Just me and my demons

Chances of rain this evening and tomorrow. That makes two Fridays in a row, if it comes to pass. Not an end to the drought by any stretch of the imagination, but it’s a start.

Had a call from Pete Crowther today, asking me if I would consider editing one of his forthcoming books. Heck, when someone like Pete asks, how can you say no? So I didn’t. Today’s newsletter from PS Publishing has some of the details about the project, but my job probably won’t kick in until sometime later this year or early next.
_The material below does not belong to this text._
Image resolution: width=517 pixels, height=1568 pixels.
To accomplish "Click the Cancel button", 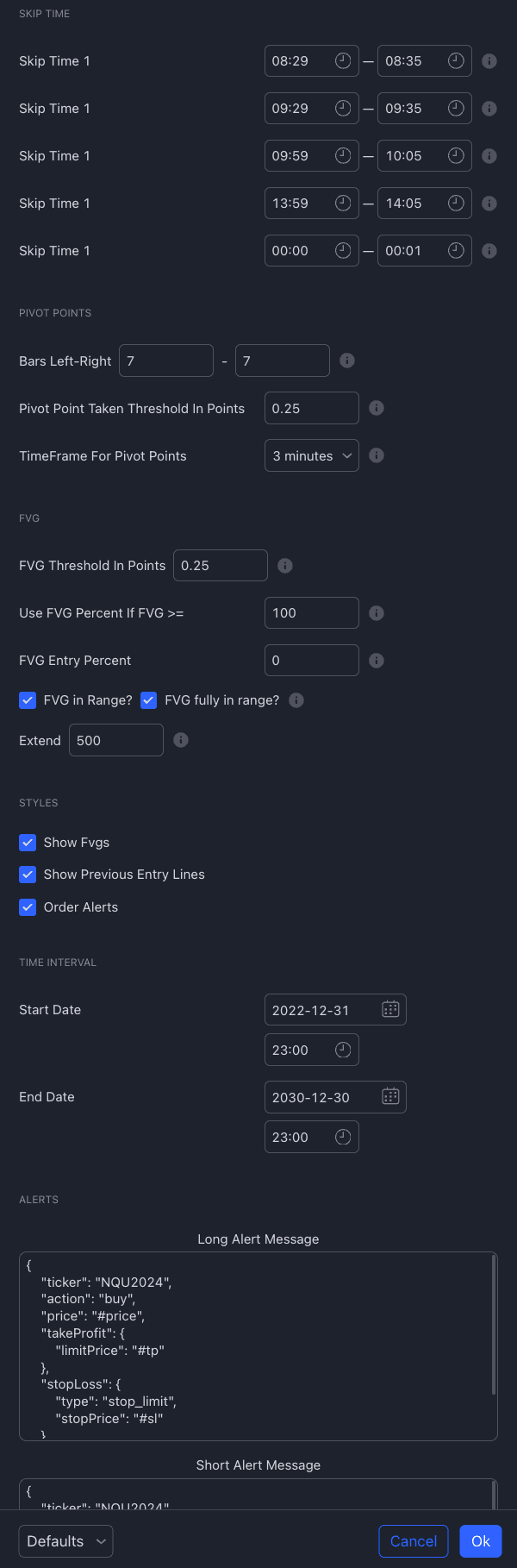I will pos(414,1541).
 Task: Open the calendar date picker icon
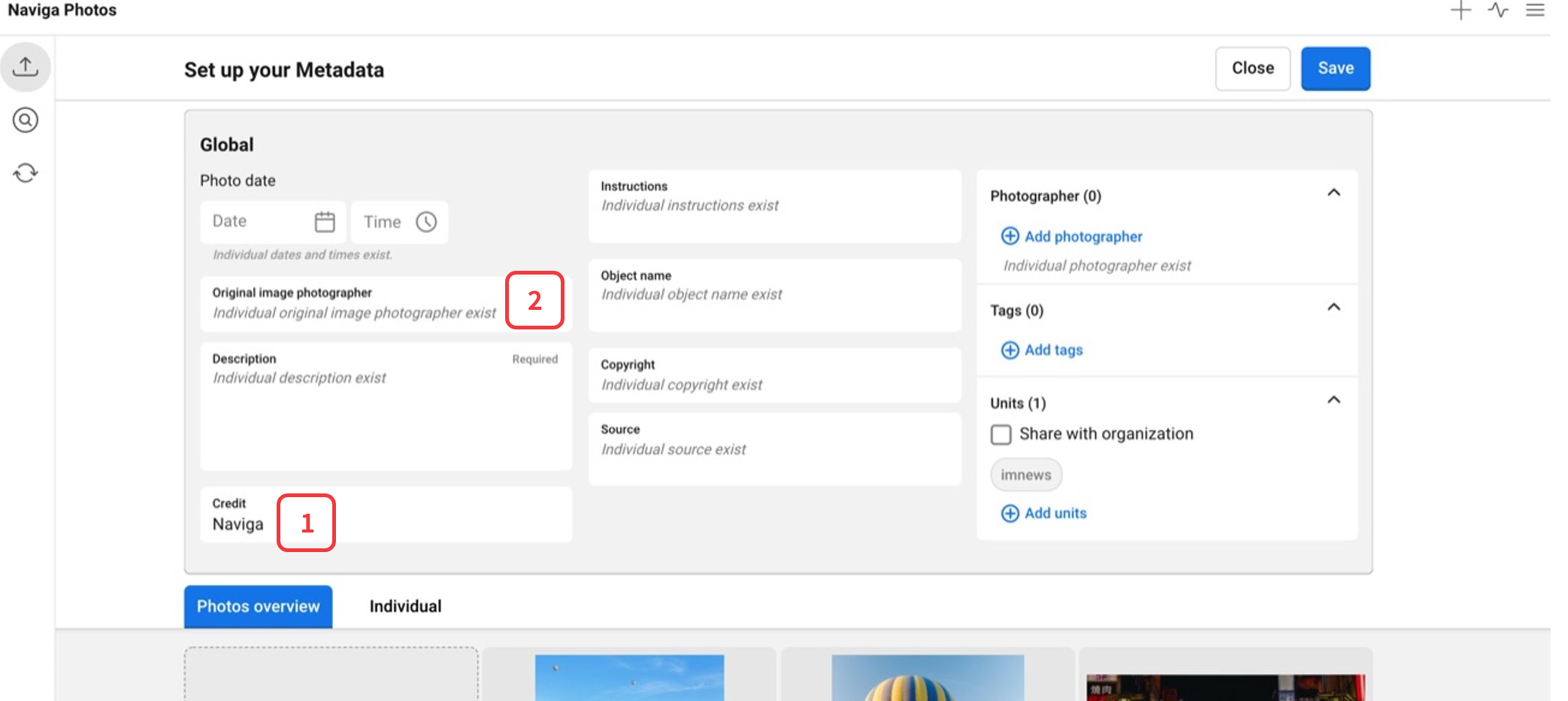325,222
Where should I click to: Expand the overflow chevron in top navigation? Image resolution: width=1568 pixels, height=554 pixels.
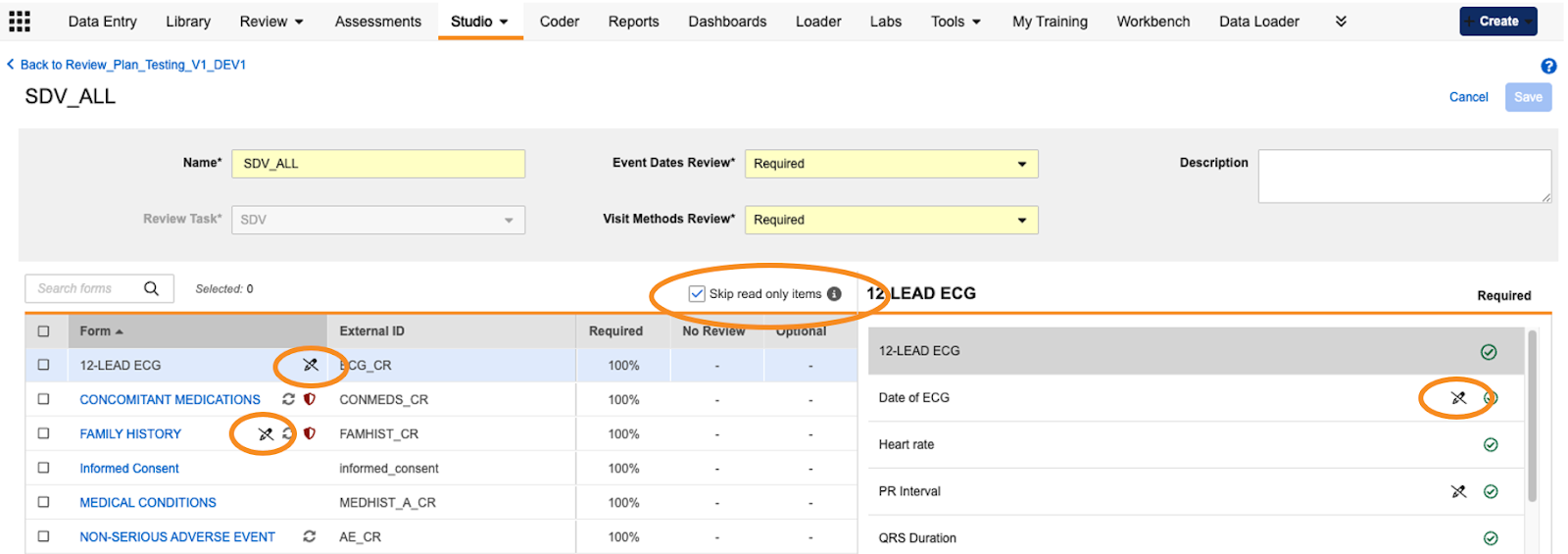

Cool getting the chance to work with PS Publishing, though.

I don’t usually catch bloopers, but I spotted one on The Mentalist last night. A subtle one. When Lisbon brings the pizza to Hightower at the camp hideout, Hightower is reading while her kids are playing. I’m always curious about what characters in shows and movies read, so I kept an eye on the book to see if I could make out the title or the author. As Lisbon approaches, she sets the book down on the picnic table, face up. There’s an immediate cut to the reverse angle shot and the book is now face down. Alas, I couldn’t make out any details about the book, though.

Pretty amazing ending to The Mentalist, though, right? First off, there’s the question of what Laroche has in the Tupperware dish in his safe. His secret that must be maintained at all cost. Whatever could it be? Personal, he said. Very personal. “You’re a fascinating man, Patrick. Who knows what you might have achieved in this world were you not quite so damaged.” What is Laroche’s damage?

The bombing plot was a little overblown, but it had it’s moments. I loved Patrick’s reaction to seeing Lisbon in the bridesmaid’s dress. “Beautiful, a princess. An angry little princess. Someone stole your tiara.” Per usual, Cho doesn’t even blink when he says they have to go to a crime scene. “You might want to change.”

Hightower is ready to come in from the cold, especially after her cousin, who’s been helping her hide, is murdered. “Are you alone?” she asks Patrick. “Just me and my demons,” he answers. Is that the first time anyone has called Cho by his first name? (Kimball)

Okay, I want to go on the record here: I totally called it. I knew who the mole was two or three weeks ago. I found at least one post (May 6) where I said this, and I thought there was another because I’ve had this notion for a while. So I was pretty disappointed when it looked like I was wrong at first. “It’s not you, it’s me,” Craig says at the end, the stereotypical brushoff. I guess that mean’s the wedding’s off. I wonder about the necklace he gave Grace. When he did so, I thought that it might be bugged, but if that was the case he would have heard everything and cottoned onto Patrick’s floor gag. He pulled it off her neck at the end. Given that she just put a bullet in her fiancé, I was a little disappointed when she went to him instead of tending to Lisbon in the aftermath.

The last several minutes, though, were amazing. I noticed the guy sitting in the food court before and wondered if he was someone we should pay attention to. The voice was convincing. I remember thinking when we first heard it (when Red John quoted the poem that Cho knew by heart, of course) that Red John might be a woman. The conversation at the table was so surreal. “I want to release you from this curse you are under,” Red John says. “I look at it more like a hobby,” Patrick returns. Red John then teases Patrick, saying that he’s not the devil or a monster, just an regular human being with flaws and vices and problems, just like everybody else. “I’m not worth ruining your life over.” Then he has to dig a little deeper, telling Patrick to live his precious life, find a woman to love, start a family…the very things Red John took from him. Patrick’s response: when you’re dead.

Finally, Red John provides the proof Patrick needs to believe that this really is his nemesis. Details about wife and daughter that seemed to ring true with him. Patrick seems emotional. Vulnerable. And then he does the unexpected and uses one of those guns he’s always condemning everyone else for. His mission is at an end. He puts the gun conspicuously and gingerly on the table, calls for the check (the woman looks at him like he’s insane: no blame there) and calmly drinks his tea while the police arrive.

Where does the show go from here? If that really was Red John, we still have a lot of unanswered questions. How does he get an FBI agent to do his bidding? What power and influence does he did he possess? It’s possible that Lisbon won’t believe that he really is Red John, which would be a nice reversal next season, provided Patrick doesn’t spend all 23 episodes locked up in jail. Pretty amazing.